Conatus Pharmaceuticals has agreed to merge with another San Diego biotech, Histogen, it was announced Jan. 28.
The deal comes after Conatus last summer announced it would cut its staff by 40% and explore “strategic alternatives” after its liver drug flopped in a clinical trial.
While Conatus has focused on liver disease, Histogen has long toiled on male and female pattern baldness.
Privately held Histogen would gain a Nasdaq listing through the deal, a so-called reverse merger that offers a quicker path to going public than an initial public offering.
The boards of each company approved the deal, which still needs an OK from shareholders.
Under the proposed all-stock transaction, Conatus will issue new shares to Histogen, whose shareholders would own 74% of the combined company. Conatus investors would hold the rest.
Histogen's management team would lead the company.
Histogen developed a hair loss treatment, HST 001, which recently entered a phase 1b clinical trial, an early phase of testing in humans. If successful, Histogen’s program will have to go through one or two more clinical trials before being considered for regulatory approval.
The formulation is injected into the scalp to stimulate hair follicle growth.
In 2018, the San Diego Union-Tribune reported that another Histogen hair regrowth program, HSC660, had begun a late-stage or phase 3 clinical trial in Mexico. Histogen did not respond to a request for comment on the status of HSC660, which isn’t listed under drug development programs on its website.
Among Histogen’s other programs, it’s in early-stage clinical testing to treat cartilage damage in the joints and smooth wrinkles.
It's expected the merged company will operate as Histogen, and trade under a ticker symbol still to be determined, according to the companies.
“This merger is transformative for Histogen as we look to advance our novel regenerative medicine pipeline,” said Richard Pascoe, chairman and CEO of Histogen, in a statement.
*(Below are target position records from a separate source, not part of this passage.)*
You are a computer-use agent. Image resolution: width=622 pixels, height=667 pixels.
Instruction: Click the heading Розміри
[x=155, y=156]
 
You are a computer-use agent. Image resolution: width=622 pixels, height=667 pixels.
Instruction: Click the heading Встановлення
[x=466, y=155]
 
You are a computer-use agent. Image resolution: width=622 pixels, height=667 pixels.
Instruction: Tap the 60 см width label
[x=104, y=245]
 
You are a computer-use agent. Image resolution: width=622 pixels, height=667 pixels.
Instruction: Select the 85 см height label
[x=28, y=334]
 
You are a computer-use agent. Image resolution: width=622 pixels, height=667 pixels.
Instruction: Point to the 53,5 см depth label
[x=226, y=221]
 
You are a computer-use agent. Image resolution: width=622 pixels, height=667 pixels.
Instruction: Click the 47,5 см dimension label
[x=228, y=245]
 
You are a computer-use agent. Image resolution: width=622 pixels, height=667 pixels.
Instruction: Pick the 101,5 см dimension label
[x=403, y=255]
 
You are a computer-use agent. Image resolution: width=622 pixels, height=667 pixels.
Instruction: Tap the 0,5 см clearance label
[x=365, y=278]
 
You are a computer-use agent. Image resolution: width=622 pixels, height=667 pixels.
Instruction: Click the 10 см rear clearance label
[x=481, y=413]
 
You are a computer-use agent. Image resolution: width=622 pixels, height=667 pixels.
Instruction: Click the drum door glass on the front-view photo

“We believe the target product profile of our product candidates combined with their market potential provides an opportunity for Histogen to become a leader in the aesthetics and orthopedic medicine markets.”
Conatus CEO Steven Mento said in a statement that, “After completing a comprehensive review of multiple strategic alternatives, we determined that the proposed merger with Histogen would provide the best opportunity for Conatus shareholders moving forward.”
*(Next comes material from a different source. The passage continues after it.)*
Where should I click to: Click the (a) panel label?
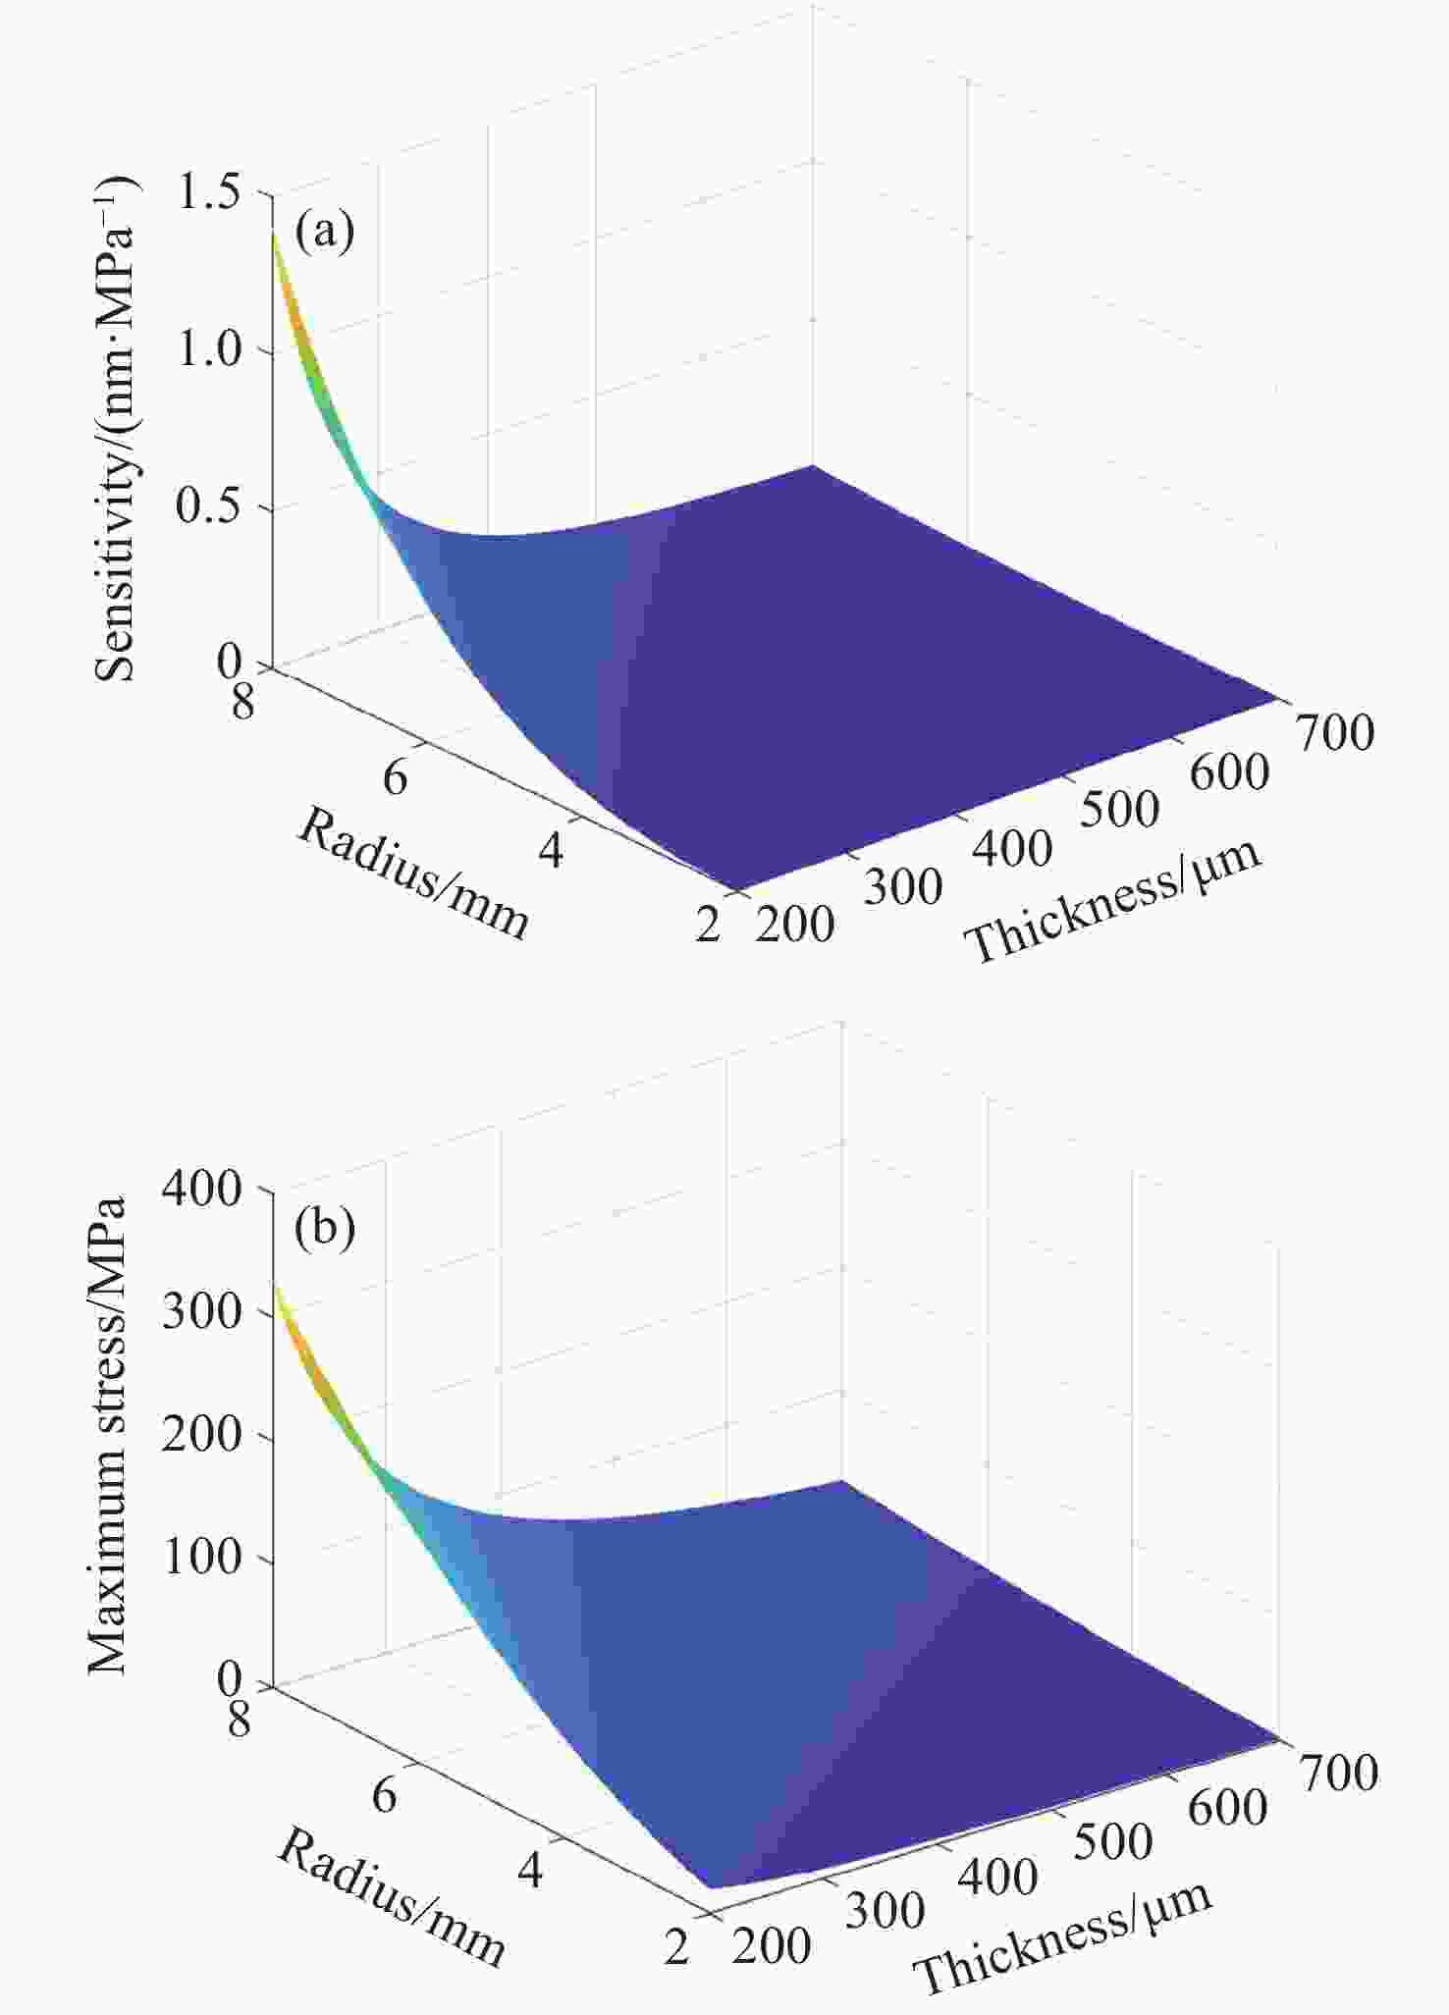point(324,232)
Last June, Conatus’ drug candidate, emricasan, missed its main target in midstage clinical trials. Emricasan was aimed at nonalcoholic steatohepatitis, or NASH, a fatty liver disease that can cause liver cirrhosis, cardiac complications and liver failure.
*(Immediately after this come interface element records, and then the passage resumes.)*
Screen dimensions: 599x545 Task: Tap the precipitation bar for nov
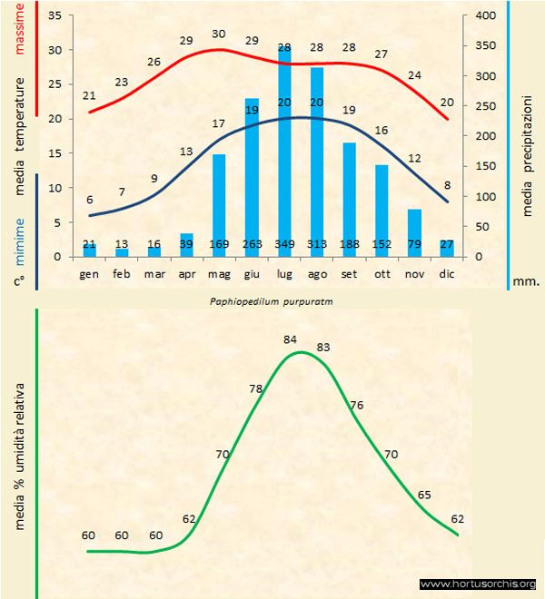pos(414,232)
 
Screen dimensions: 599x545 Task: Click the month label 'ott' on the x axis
pos(382,272)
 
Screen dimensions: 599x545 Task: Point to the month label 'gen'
pos(89,272)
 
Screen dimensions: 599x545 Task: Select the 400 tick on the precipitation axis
pos(487,15)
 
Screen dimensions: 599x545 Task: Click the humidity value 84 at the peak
pos(291,339)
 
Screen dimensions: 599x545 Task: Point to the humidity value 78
pos(257,389)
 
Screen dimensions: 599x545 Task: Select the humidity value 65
pos(425,495)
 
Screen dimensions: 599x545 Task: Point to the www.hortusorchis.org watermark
pos(478,584)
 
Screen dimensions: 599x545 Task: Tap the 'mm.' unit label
pos(527,281)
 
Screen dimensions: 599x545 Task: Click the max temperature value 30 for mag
pos(219,34)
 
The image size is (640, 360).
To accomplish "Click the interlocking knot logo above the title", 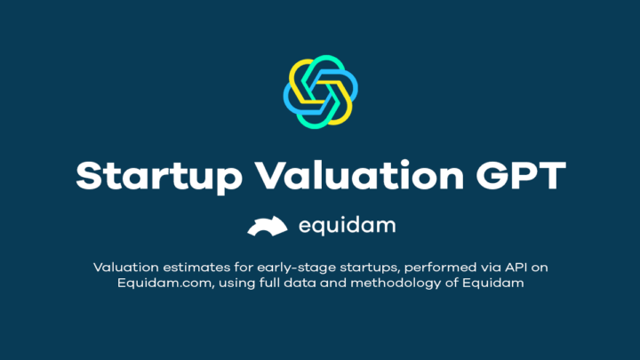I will [x=320, y=92].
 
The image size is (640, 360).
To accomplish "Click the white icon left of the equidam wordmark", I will [x=267, y=227].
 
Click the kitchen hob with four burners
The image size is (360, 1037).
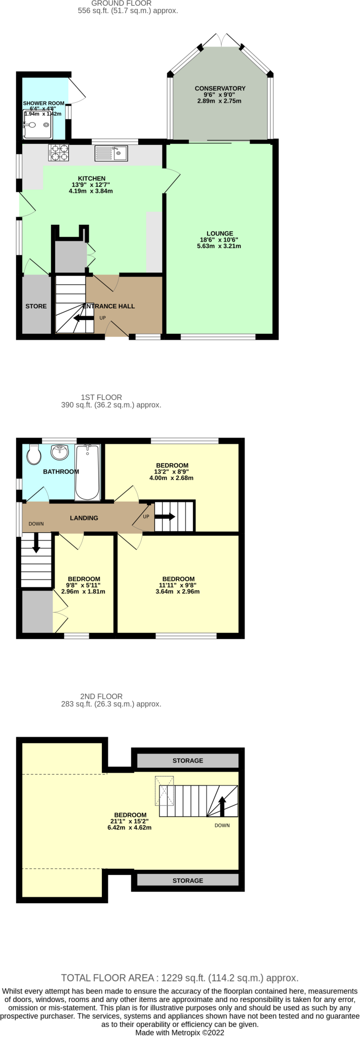(58, 153)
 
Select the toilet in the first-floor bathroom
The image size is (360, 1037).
(34, 454)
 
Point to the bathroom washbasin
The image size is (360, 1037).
(60, 452)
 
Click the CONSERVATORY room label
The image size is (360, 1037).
(220, 88)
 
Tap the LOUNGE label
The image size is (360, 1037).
(219, 233)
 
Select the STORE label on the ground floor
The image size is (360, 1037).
(36, 306)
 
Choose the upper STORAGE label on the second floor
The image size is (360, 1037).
(188, 761)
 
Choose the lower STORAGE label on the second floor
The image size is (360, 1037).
(188, 881)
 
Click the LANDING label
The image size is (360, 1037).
(84, 518)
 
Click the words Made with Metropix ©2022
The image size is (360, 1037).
(180, 1032)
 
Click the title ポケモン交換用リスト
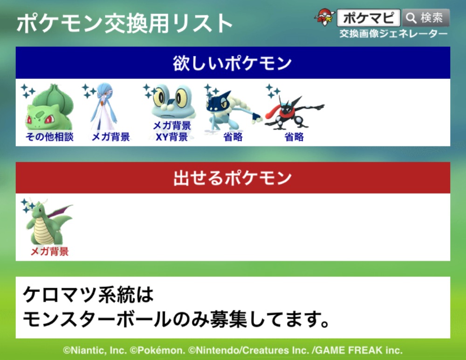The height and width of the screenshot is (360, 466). point(124,23)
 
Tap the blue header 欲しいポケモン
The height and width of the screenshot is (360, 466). point(233,63)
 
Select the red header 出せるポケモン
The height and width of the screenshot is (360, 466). point(233,178)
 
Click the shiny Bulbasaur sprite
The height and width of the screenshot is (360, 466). point(49,107)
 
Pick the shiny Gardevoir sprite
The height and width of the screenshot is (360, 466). point(104,106)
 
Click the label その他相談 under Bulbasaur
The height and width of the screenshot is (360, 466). point(49,137)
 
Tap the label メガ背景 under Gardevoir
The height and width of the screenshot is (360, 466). point(111,137)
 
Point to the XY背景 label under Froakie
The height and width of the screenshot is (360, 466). point(172,137)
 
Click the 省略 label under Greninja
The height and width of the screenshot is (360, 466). point(294,137)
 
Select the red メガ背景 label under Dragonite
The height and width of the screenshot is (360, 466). point(50,251)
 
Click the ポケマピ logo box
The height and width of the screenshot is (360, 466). point(369,18)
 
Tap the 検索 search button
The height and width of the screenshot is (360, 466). point(425,18)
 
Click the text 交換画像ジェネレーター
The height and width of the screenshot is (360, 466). point(393,34)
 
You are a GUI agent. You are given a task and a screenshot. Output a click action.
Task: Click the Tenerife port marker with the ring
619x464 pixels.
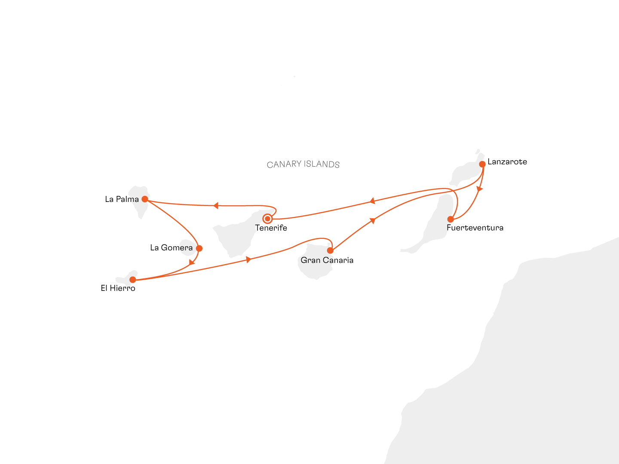(x=267, y=219)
A drug has yet to be approved for NASH. But a host of new treatments are expected in the coming years as promising drug candidates finish up clinical testing.
In San Diego, those in the NASH race include MediciNova, Viking Therapeutics, Cirius Therapeutics and Metacrine.
The merger valued Histogen at $100 million. Conatus received a $35.1 million valuation, a 155% premium on its stock price.